__Written problem__. Could you write out every one of the items below word for word, omitting the pictures?

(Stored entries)
::::

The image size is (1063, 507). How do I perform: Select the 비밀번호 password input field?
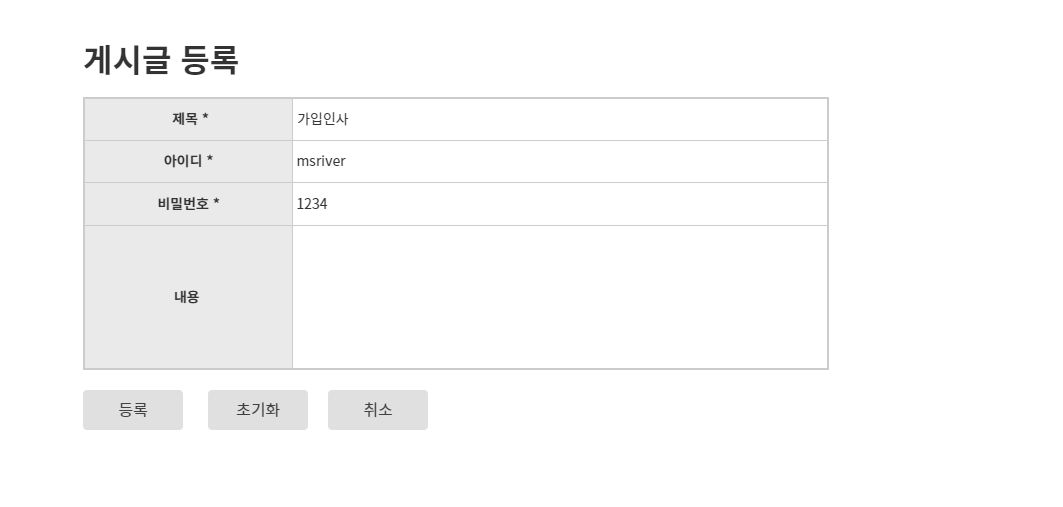pos(560,204)
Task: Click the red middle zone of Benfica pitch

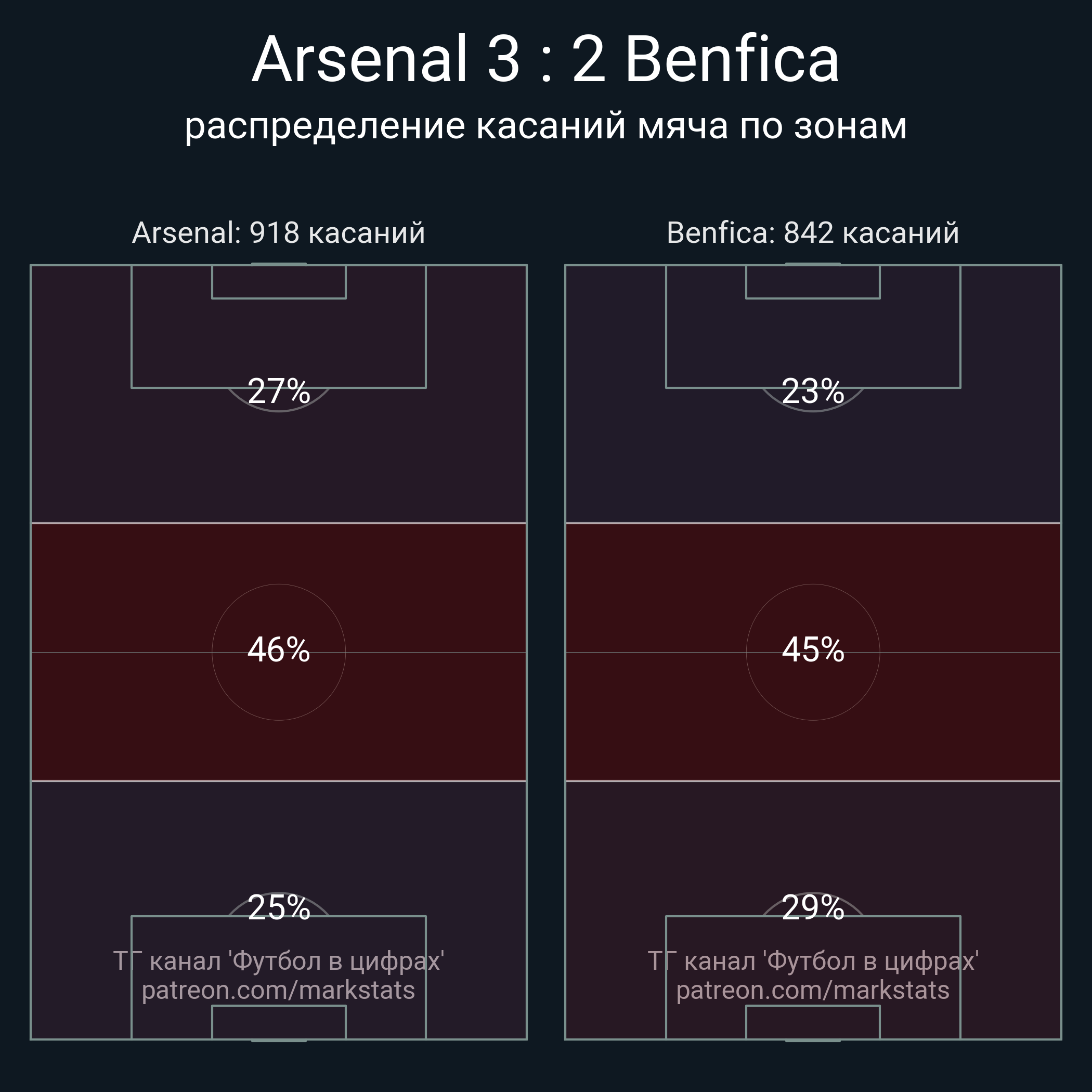Action: point(813,652)
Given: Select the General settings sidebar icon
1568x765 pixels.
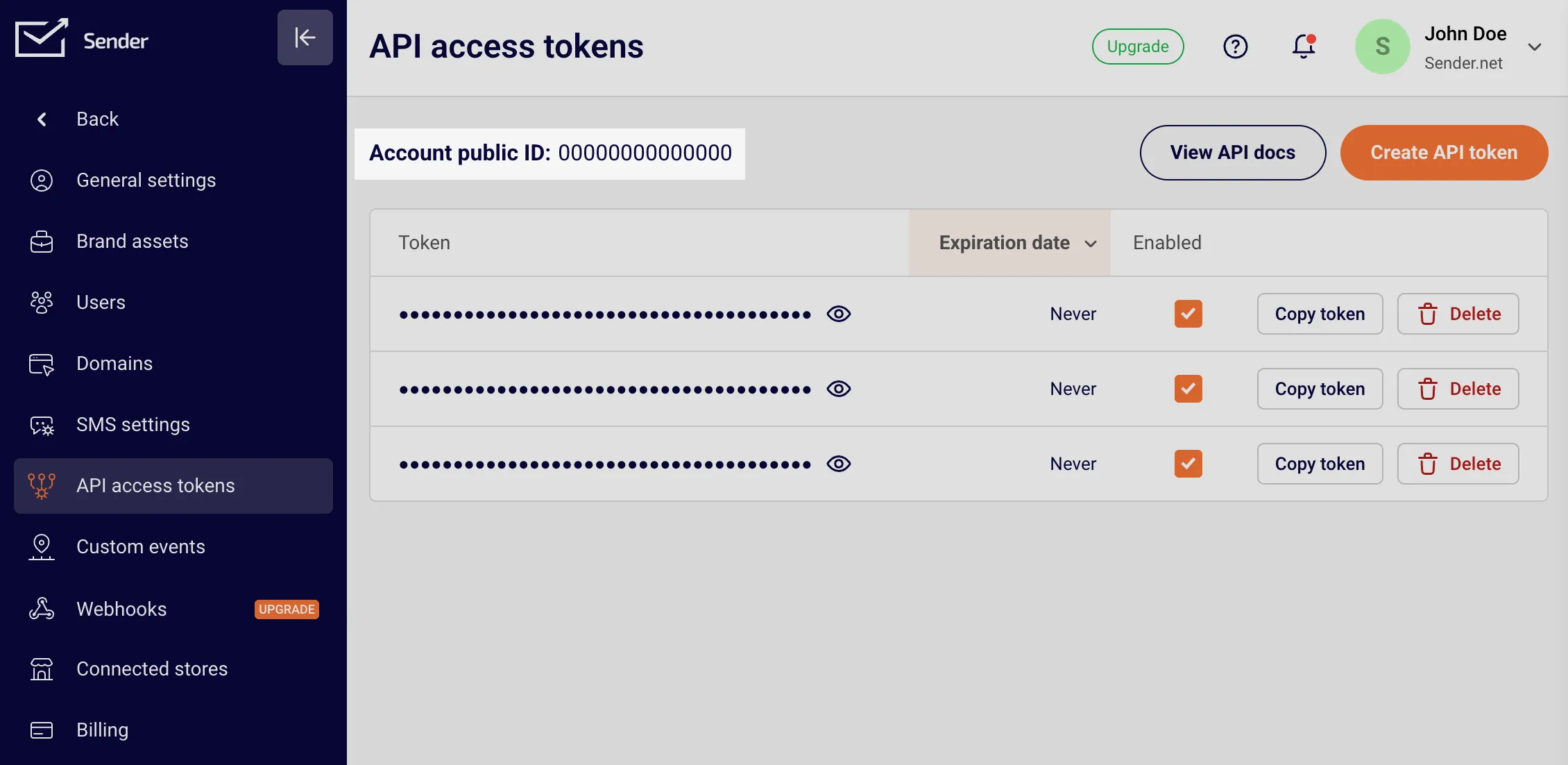Looking at the screenshot, I should click(x=42, y=180).
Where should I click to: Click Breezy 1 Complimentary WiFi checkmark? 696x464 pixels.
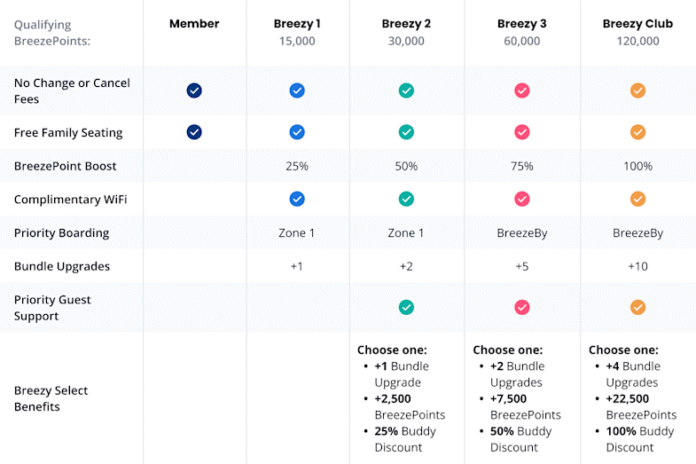pyautogui.click(x=297, y=199)
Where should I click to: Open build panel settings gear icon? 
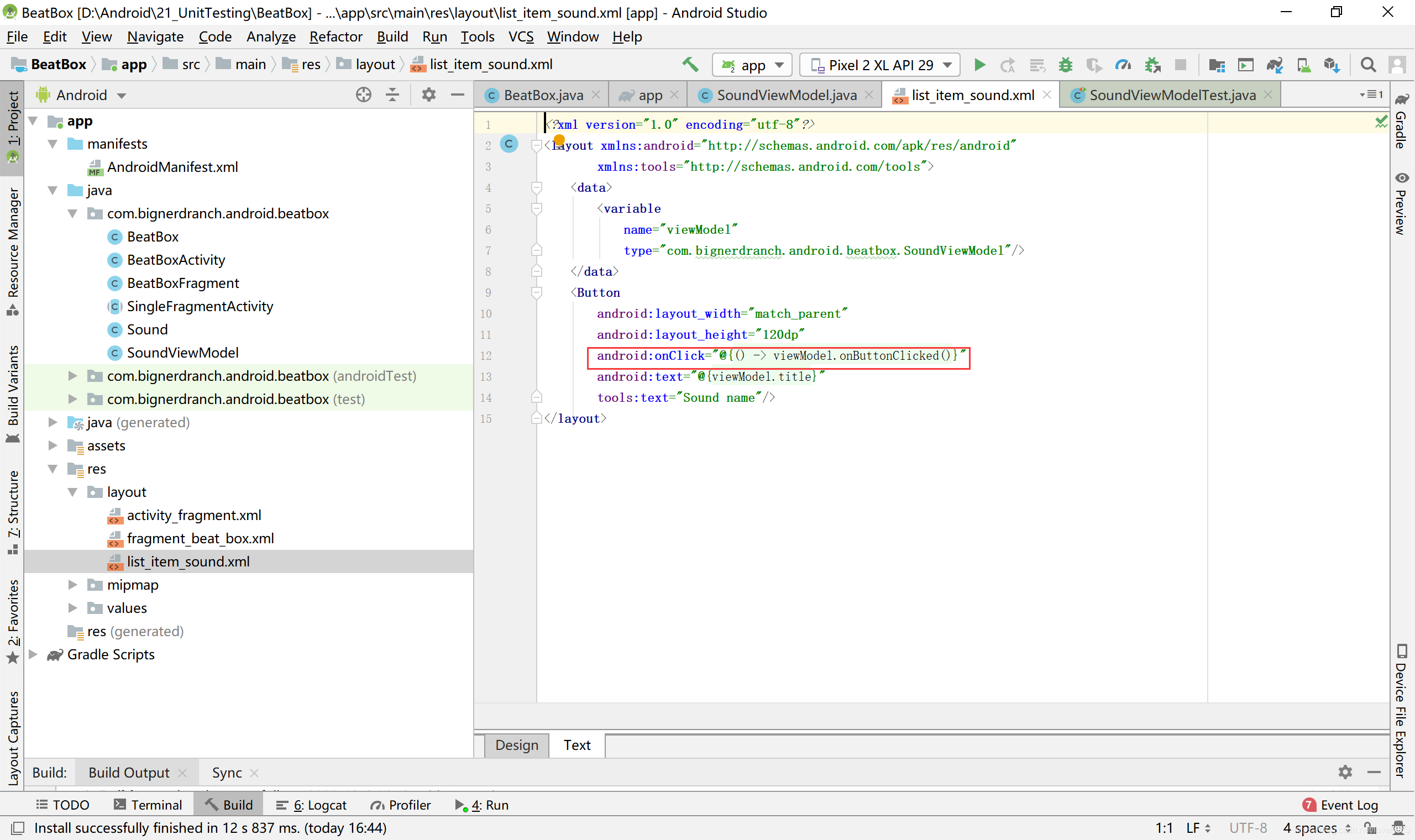tap(1345, 772)
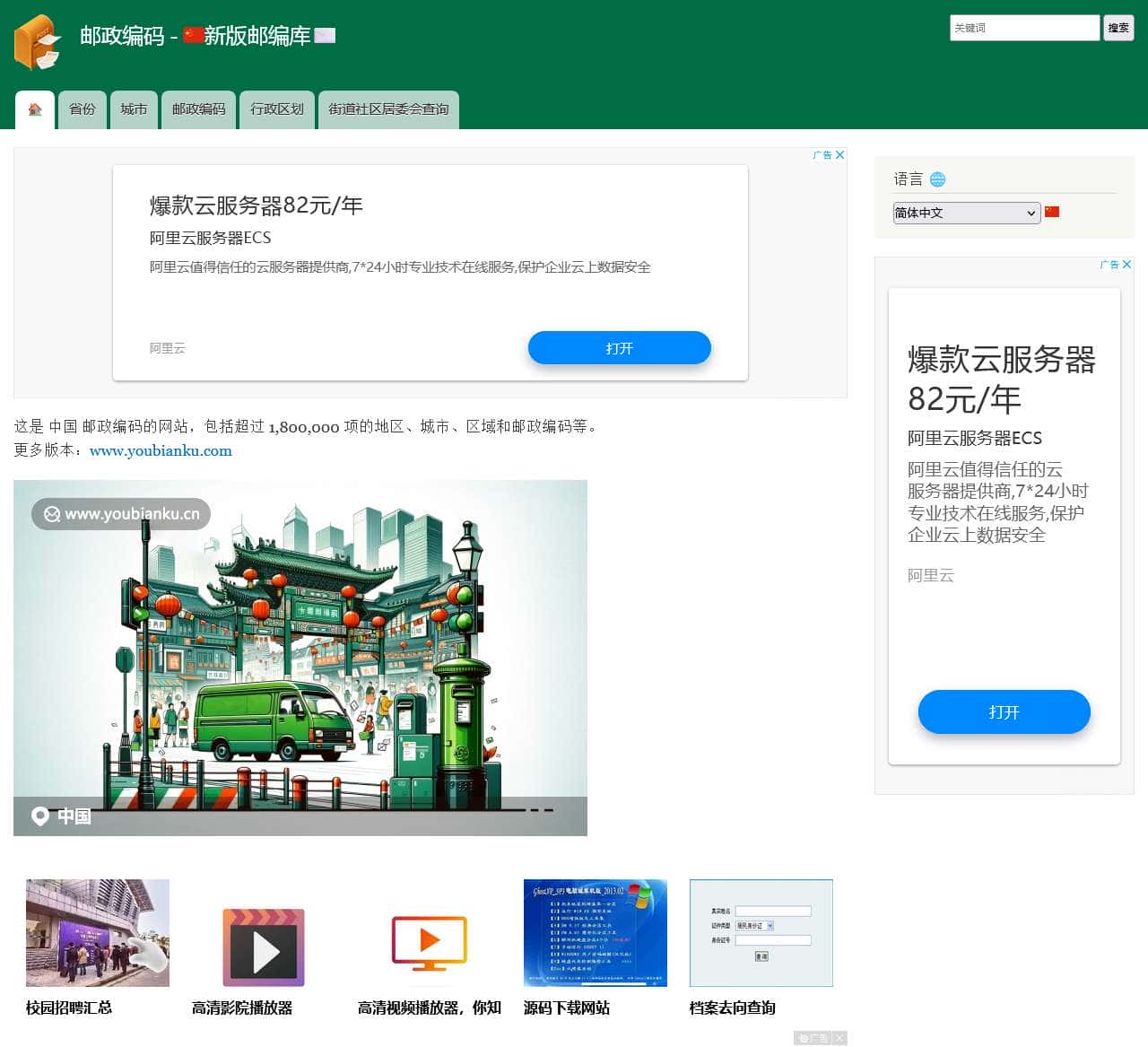Click the orange 高清视频播放器 monitor icon
Screen dimensions: 1148x1047
coord(429,943)
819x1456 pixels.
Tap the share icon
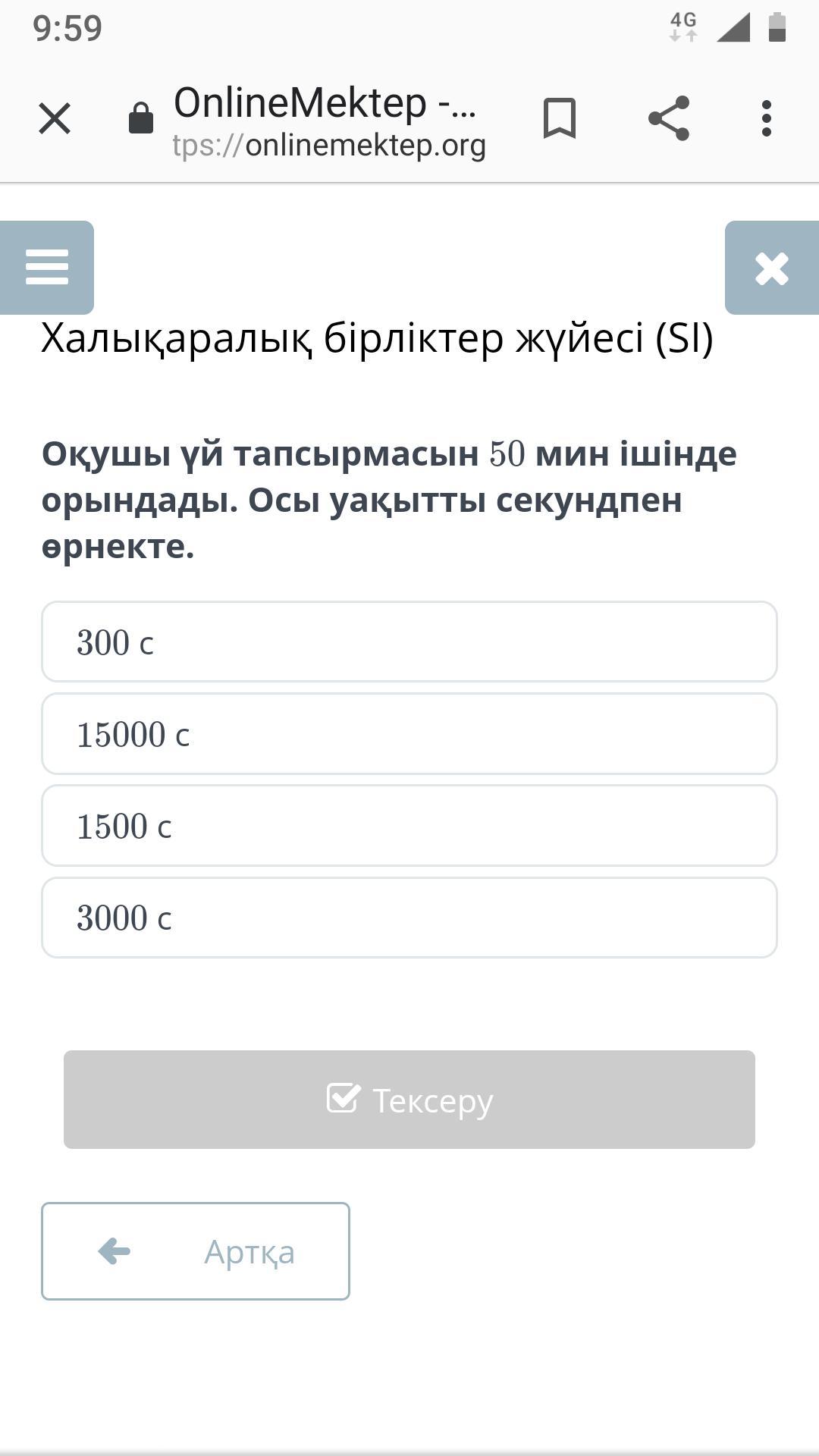[669, 118]
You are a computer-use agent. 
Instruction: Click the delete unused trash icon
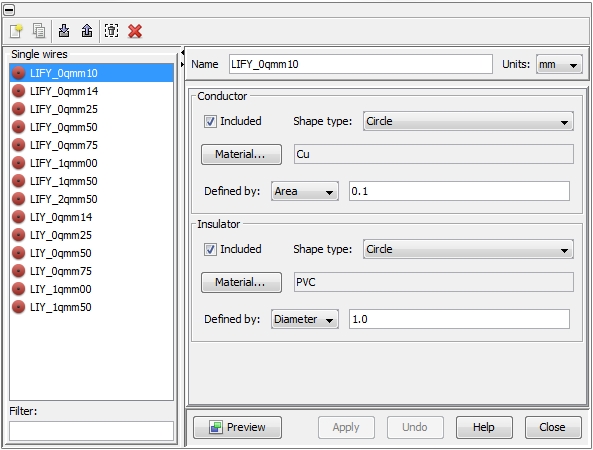coord(112,31)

::::

__Response__.
The image size is (1063, 507). How do I perform: Select the 비밀번호 password input field?
pos(560,204)
Task: Click the red middle zone of Benfica pitch

Action: point(813,652)
Given: Select the General settings sidebar icon
1568x765 pixels.
Looking at the screenshot, I should click(x=42, y=180).
Where should I click to: Click Breezy 1 Complimentary WiFi checkmark? 696x464 pixels.
pyautogui.click(x=297, y=199)
Where should I click to: Open build panel settings gear icon? 
tap(1345, 772)
Click the orange 高清视频播放器 monitor icon
Screen dimensions: 1148x1047
coord(429,943)
819x1456 pixels.
Tap the share icon
[669, 118]
You are a computer-use agent. 
Instruction: Click the delete unused trash icon
coord(112,31)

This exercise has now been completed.